CAR-encoding vector and lentivirus production

The second generation HER2 CAR and mock lentiviral constructs have been described previously (Hammill et al., 2015; Helsen et al., 2018). The lentiviral vector encoding the anti-HER2 CAR consists of a human DARPin28z, a CD8 hinge region, a transmembrane and cytoplasmic domain of CD28, and the cytoplasmic region of CD3zeta (pCCL-Darpin-hCD8a NGFR) under the control of the human EF-1α promoter and truncated NGFR under the control of a human cytomegalovirus (hCMV) promoter as a transduction marker. The CAR negative control vector only includes the truncated NGFR gene under the hCMV promoter (pCCL-CMV-NGFR).
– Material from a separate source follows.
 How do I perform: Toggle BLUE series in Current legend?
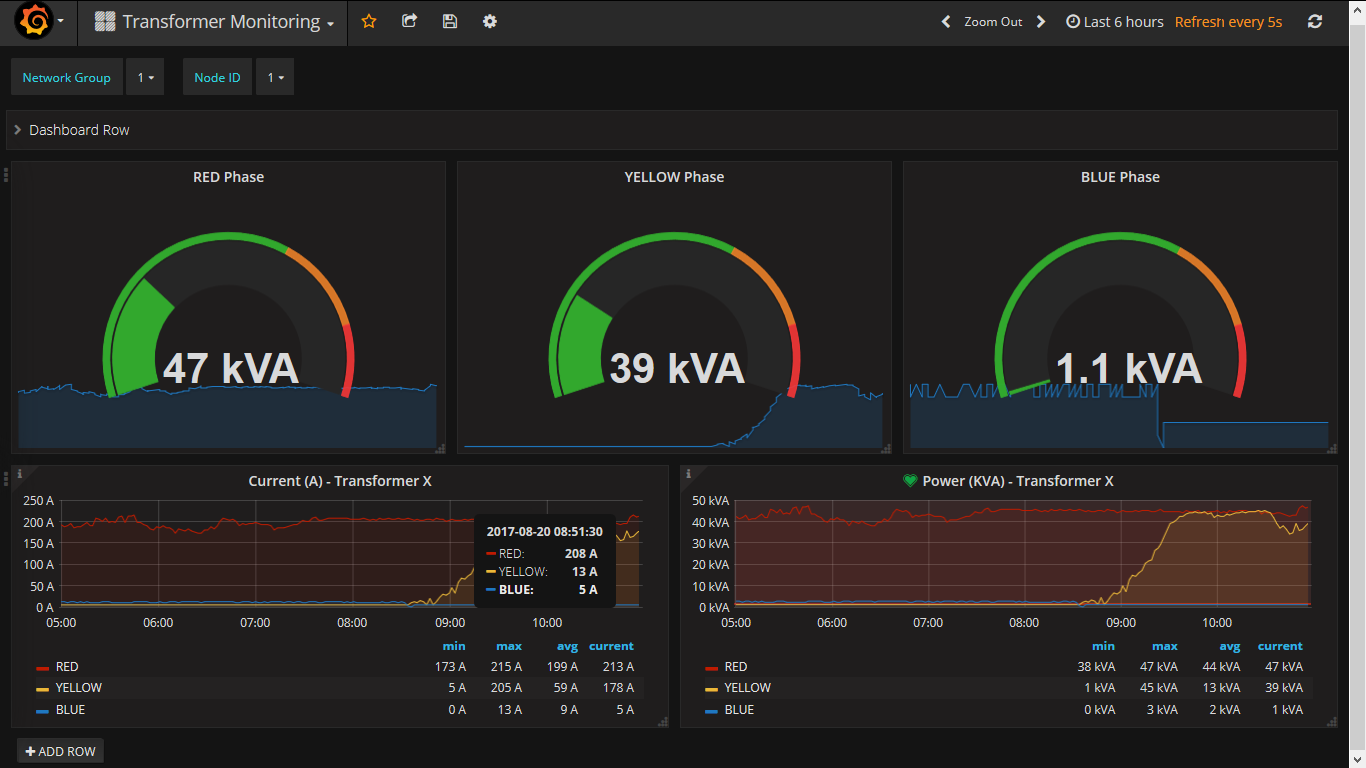70,710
Third generation, self-inactivating and non-replicative lentivirus was produced as previously described (Hammill et al., 2016; Helsen et al., 2018). Briefly, 9 × 10⁶ HEK 293T cells were first cultured on 15 cm diameter tissue culture-treated plates (NUNC; Thermo Fisher) until 70% confluency. The HEK 293T cells were then transfected with the packaging plasmids pRSV-REV (6.25 μg), pMD2.G (9 μg), pMDLg-pRRE (12.5 μg), and the transfer plasmid pCCL containing the transgene (32 μg) using Opti-MEM (Thermo Fisher) and Lipofectamine 2000 (Thermo Fisher). Twelve to sixteen hours after transfection, media was removed and supplemented with fresh HEK 293T media containing sodium butyrate (1mM; Sigma-Aldrich Canada Co.). After 36–48 hr post media replenishment, media containing lentivirus particles was collected, filtered with 0.45 μm filters and concentrated by ultracentrifugation (4°C, 1 hr 40min, 1.3 × 10 rcf). Viral pellet was resuspended in PBS (phosphate buffered saline) and stocks were stored at −80°C. Viral titer in TU/mL was determined by serial dilution and transduction of HEK 293T cells with thawed virus aliquots. Titer was determined by measuring the %NGFR positive population by flow cytometry using a VioBrightFITC-conjugated anti-NGFR antibody (Miltenyi Biotec).